▸ PROMPT
Leave the images behind and copy every record exactly.
<<<<
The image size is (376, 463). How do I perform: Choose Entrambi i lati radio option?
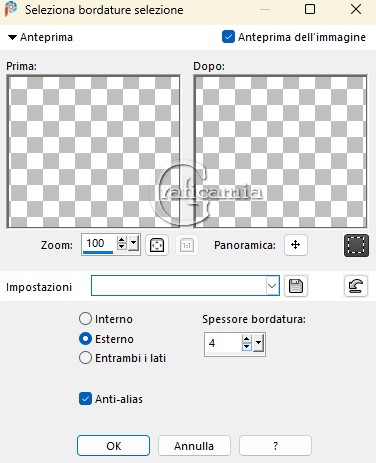(85, 358)
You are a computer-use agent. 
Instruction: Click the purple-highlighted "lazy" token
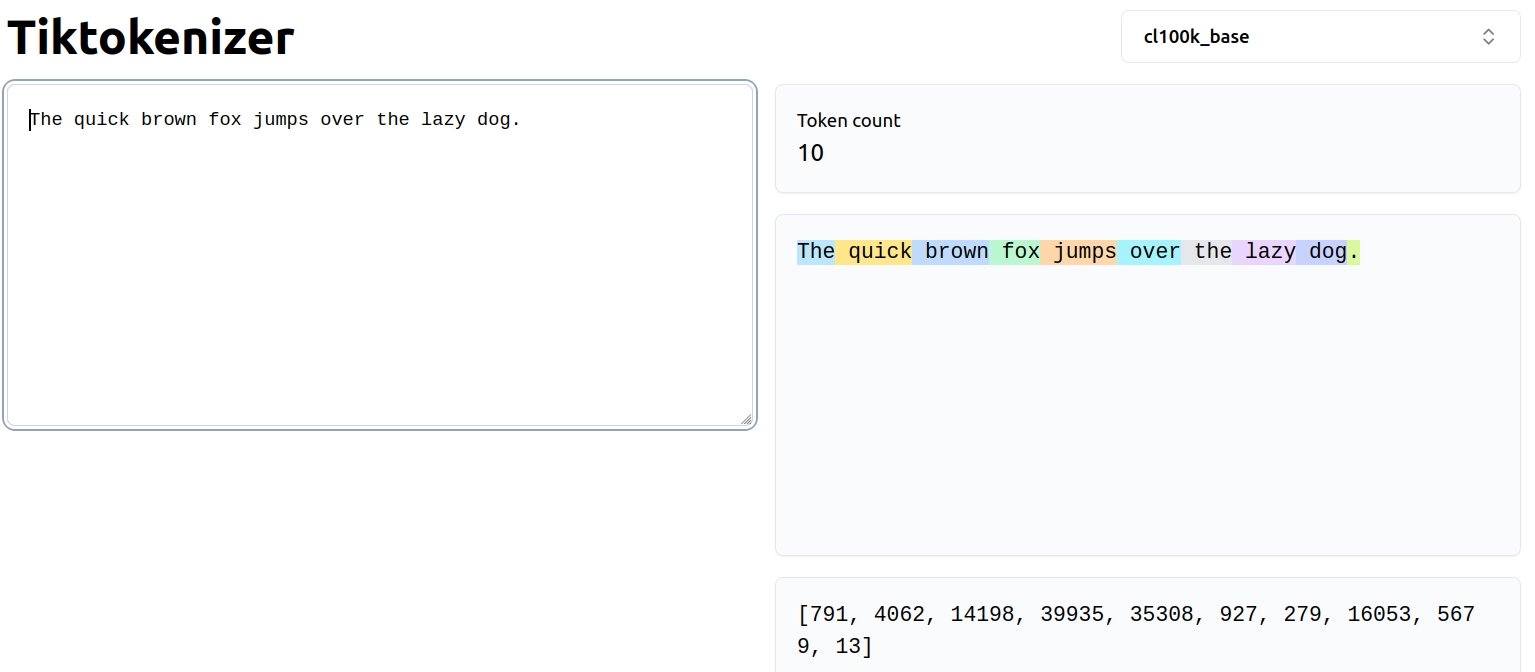coord(1266,252)
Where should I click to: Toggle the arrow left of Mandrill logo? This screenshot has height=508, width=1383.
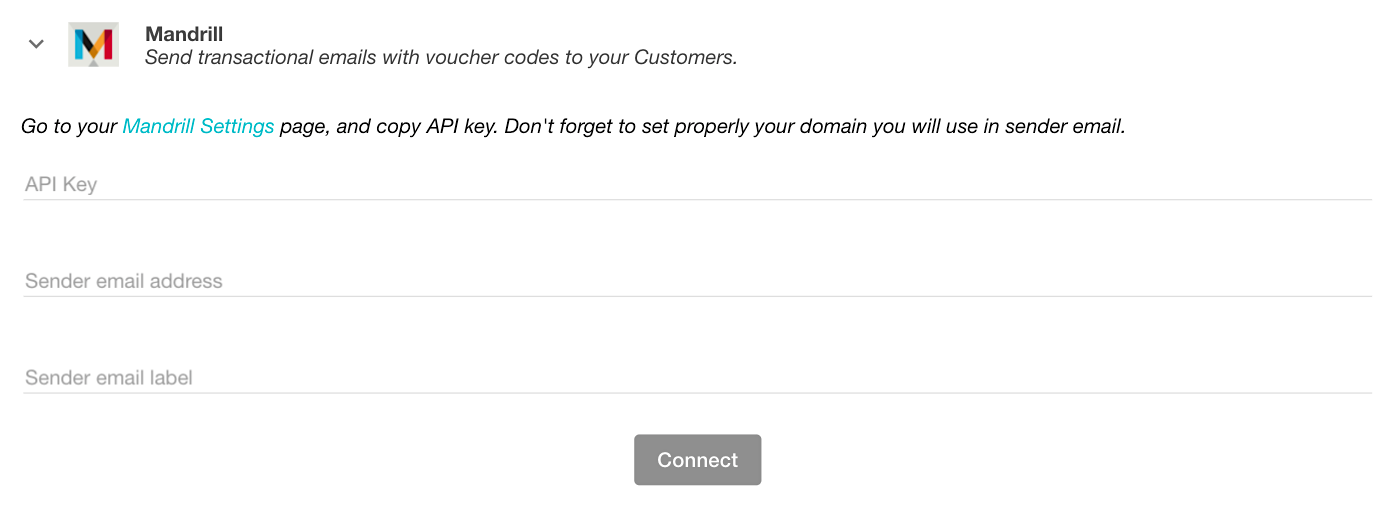click(37, 44)
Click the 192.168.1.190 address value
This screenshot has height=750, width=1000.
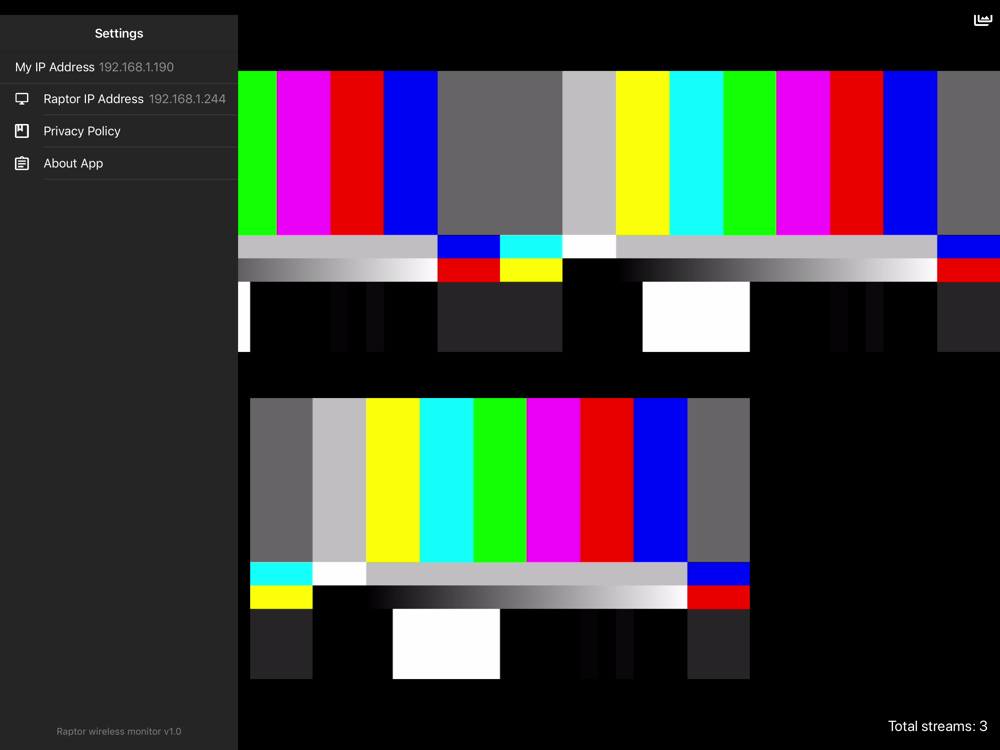click(136, 67)
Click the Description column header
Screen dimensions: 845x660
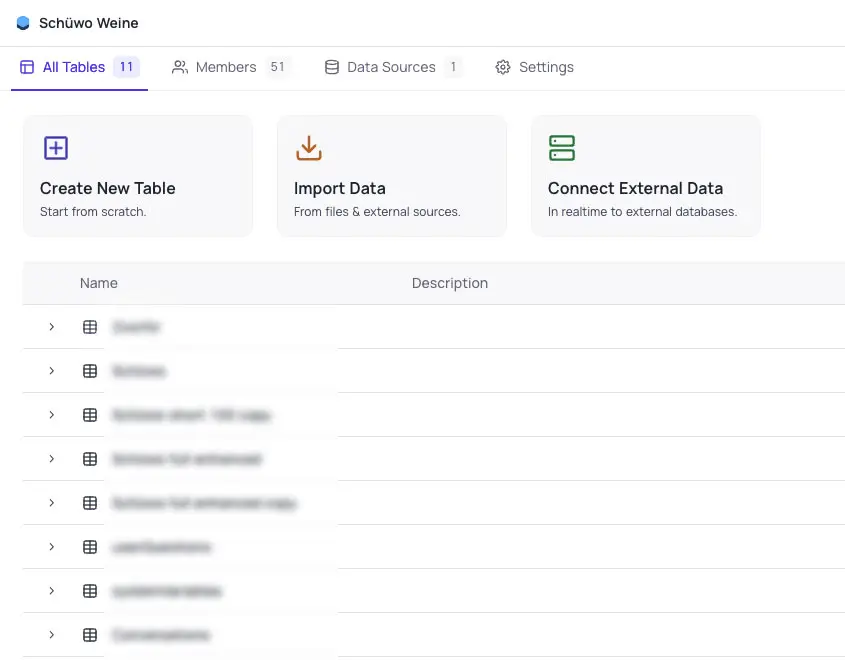click(450, 283)
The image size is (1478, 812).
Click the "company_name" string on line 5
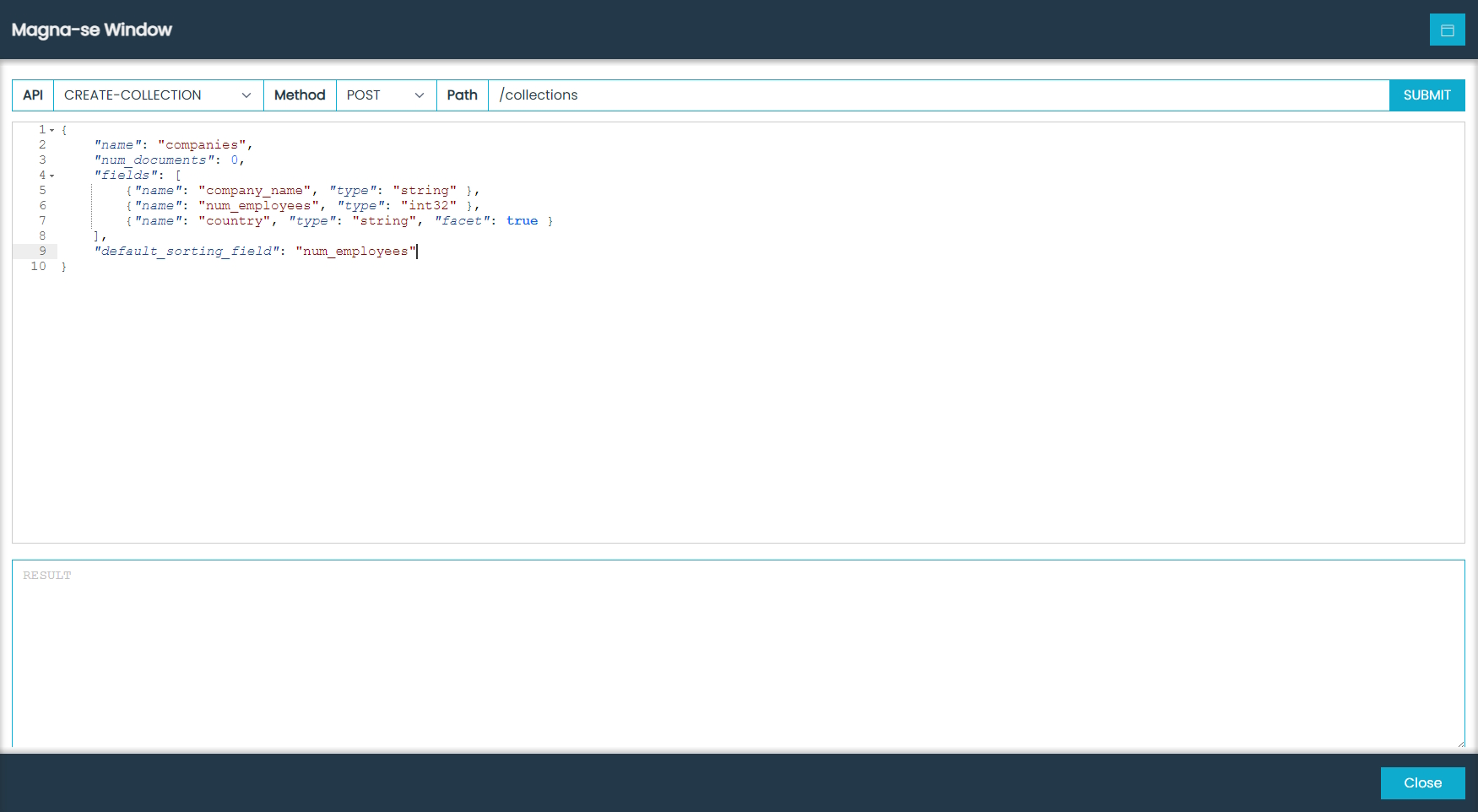tap(254, 191)
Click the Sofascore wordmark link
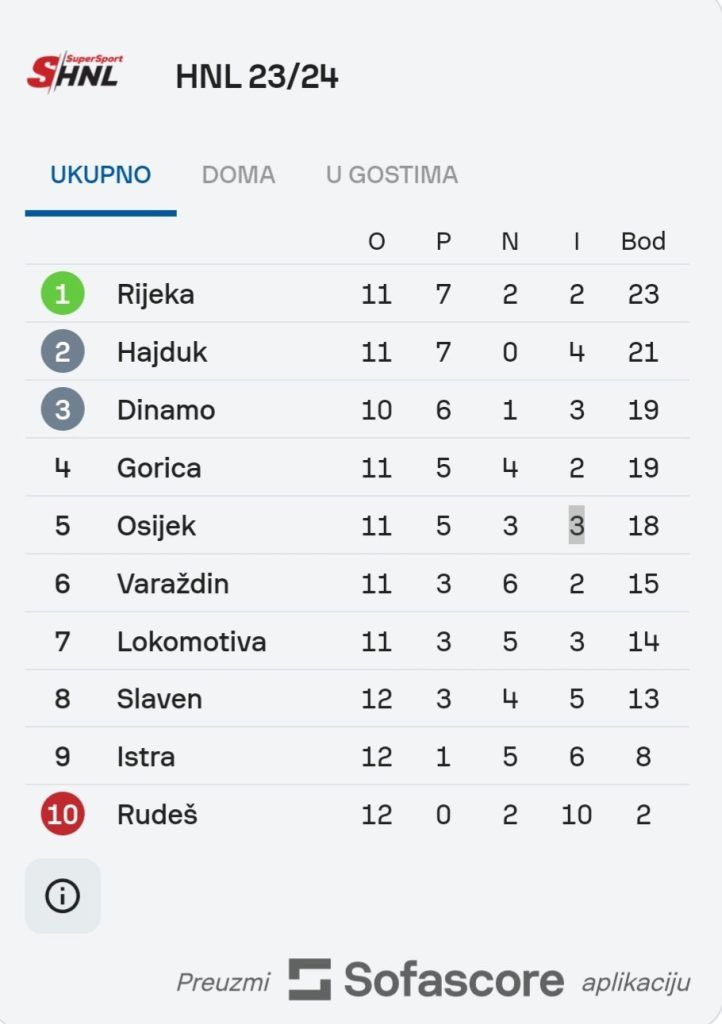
>>>>
▸ TASK RESULT
The image size is (376, 463). How do I perform: Choose Entrambi i lati radio option?
(85, 358)
You are a computer-use agent. 
Instruction: Click the purple-highlighted "lazy" token
coord(1266,252)
Where should I click to: Toggle the arrow left of Mandrill logo? This screenshot has height=508, width=1383.
click(37, 44)
Click the 192.168.1.190 address value
This screenshot has height=750, width=1000.
click(136, 67)
Click the Description column header
Screen dimensions: 845x660
click(450, 283)
The image size is (1478, 812).
Click the "company_name" string on line 5
tap(254, 191)
Click the Sofascore wordmark link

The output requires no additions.